=== PROBLEM STATEMENT ===
Please switch every "GUI agent" in the records below to "GUI assistant" and reproduce the lines with nothing else altered.

Data listing:
--- begin ---

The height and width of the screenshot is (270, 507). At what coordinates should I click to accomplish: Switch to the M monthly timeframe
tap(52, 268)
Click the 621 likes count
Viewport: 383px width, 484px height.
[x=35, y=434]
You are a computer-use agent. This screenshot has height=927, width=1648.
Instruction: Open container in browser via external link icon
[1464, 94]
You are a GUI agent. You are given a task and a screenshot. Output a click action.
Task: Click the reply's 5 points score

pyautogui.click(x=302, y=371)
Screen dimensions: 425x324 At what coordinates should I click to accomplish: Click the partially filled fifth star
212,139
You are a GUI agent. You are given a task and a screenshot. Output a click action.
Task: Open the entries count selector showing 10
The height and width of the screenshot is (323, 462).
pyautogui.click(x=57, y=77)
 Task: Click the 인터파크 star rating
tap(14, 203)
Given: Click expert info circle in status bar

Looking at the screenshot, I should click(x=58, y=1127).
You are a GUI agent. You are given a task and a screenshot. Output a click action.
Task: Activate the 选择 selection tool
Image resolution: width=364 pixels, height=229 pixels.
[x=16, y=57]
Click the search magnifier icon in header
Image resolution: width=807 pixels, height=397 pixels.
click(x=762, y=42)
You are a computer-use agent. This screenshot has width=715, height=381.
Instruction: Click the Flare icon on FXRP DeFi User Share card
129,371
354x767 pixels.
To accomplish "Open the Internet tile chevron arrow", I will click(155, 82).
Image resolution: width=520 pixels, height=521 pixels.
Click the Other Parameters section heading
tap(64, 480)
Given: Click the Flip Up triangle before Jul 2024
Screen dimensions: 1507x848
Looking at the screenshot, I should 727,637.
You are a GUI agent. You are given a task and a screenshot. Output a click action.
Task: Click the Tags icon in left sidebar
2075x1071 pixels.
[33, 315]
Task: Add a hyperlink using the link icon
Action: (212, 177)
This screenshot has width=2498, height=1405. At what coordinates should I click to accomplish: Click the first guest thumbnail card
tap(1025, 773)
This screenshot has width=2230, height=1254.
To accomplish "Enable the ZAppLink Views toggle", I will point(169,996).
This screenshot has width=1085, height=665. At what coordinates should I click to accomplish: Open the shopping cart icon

--- end ---

=== COMPLETED TASK ===
The height and width of the screenshot is (270, 507). At what coordinates should I click to accomplish: Switch to the M monthly timeframe
tap(52, 268)
Click the 621 likes count
Viewport: 383px width, 484px height.
[x=35, y=434]
You are a computer-use agent. This screenshot has height=927, width=1648.
Instruction: Open container in browser via external link icon
[1464, 94]
You are a GUI assistant. You are given a task and a screenshot. Output a click action.
Task: Click the reply's 5 points score

pyautogui.click(x=302, y=371)
Screen dimensions: 425x324 At what coordinates should I click to accomplish: Click the partially filled fifth star
212,139
You are a GUI assistant. You are given a task and a screenshot. Output a click action.
Task: Open the entries count selector showing 10
The height and width of the screenshot is (323, 462).
pyautogui.click(x=57, y=77)
 Task: Click the 인터파크 star rating
tap(14, 203)
Given: Click expert info circle in status bar

Looking at the screenshot, I should click(x=58, y=1127).
You are a GUI assistant. You are given a task and a screenshot. Output a click action.
Task: Activate the 选择 selection tool
Image resolution: width=364 pixels, height=229 pixels.
[x=16, y=57]
Click the search magnifier icon in header
Image resolution: width=807 pixels, height=397 pixels.
click(x=762, y=42)
You are a computer-use agent. This screenshot has width=715, height=381.
Instruction: Click the Flare icon on FXRP DeFi User Share card
129,371
354x767 pixels.
To accomplish "Open the Internet tile chevron arrow", I will click(155, 82).
Image resolution: width=520 pixels, height=521 pixels.
Click the Other Parameters section heading
tap(64, 480)
Given: Click the Flip Up triangle before Jul 2024
Screen dimensions: 1507x848
Looking at the screenshot, I should 727,637.
You are a GUI assistant. You are given a task and a screenshot. Output a click action.
Task: Click the Tags icon in left sidebar
2075x1071 pixels.
[33, 315]
Task: Add a hyperlink using the link icon
Action: (212, 177)
This screenshot has width=2498, height=1405. At what coordinates should I click to accomplish: Click the first guest thumbnail card
tap(1025, 773)
This screenshot has width=2230, height=1254.
To accomplish "Enable the ZAppLink Views toggle", I will point(169,996).
This screenshot has width=1085, height=665. At what coordinates should I click to accomplish: Open the shopping cart icon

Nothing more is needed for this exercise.